[May 2023] Machine Learning Monthly Newsletter 💻🤖

41st issue! If you missed them, you can read the previous issues of the Machine Learning Monthly newsletter here.

Hey there, Daniel here.

I’m a Machine Learning Engineer who also teaches the following beginner-friendly machine learning courses:

I also write regularly about machine learning on my own blog as well as make videos on the topic on YouTube.

Since there's a lot going on, the utmost care has been taken to keep things to the point.

Enough about me! You're here for this month's Machine Learning Monthly Newsletter.

Typically a 500ish (+/-1,000ish, usually +) word post detailing some of the most interesting things on machine learning I've found in the last month.

What you missed in May 2023 as a Machine Learning Engineer…

My work 👇

PyTorch 2.0 videos + tutorials now live on ZTM — Over 3 hours of new PyTorch 2.0 focused content is now available via the ZTM PyTorch course. See the code on learnpytorch.io.

From the Internet

Making AIs more human-like with Reinforcement Learning from Human Feedback (RLHF) 🔄

With the continuing rise of AI-assistants such as OpenAI’s ChatGPT, Google’s Bard, Microsoft’s Bing, Anthropic’s Claude and OpenAssistant, there’s a secret sauce behind many of them that makes them so useful.

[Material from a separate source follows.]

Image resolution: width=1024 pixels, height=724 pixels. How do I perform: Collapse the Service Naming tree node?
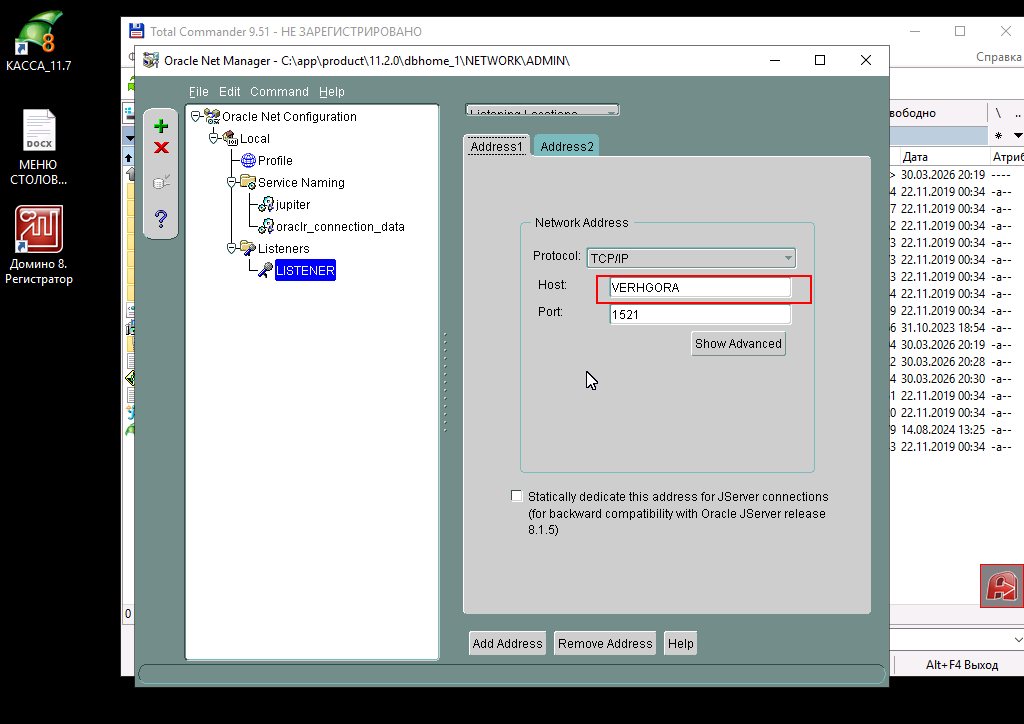click(231, 182)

It’s called Reinforcement Learning from Human Feedback or RLHF for short.

In the context of chat, the whole goal of RLHF is to get the model (a large language model or LLM) to output responses that humans like.

Of course, correctness, non-bias and factual outputs are important but often when making a product, the perception of it being good is just (sometimes more) as important as it being correct.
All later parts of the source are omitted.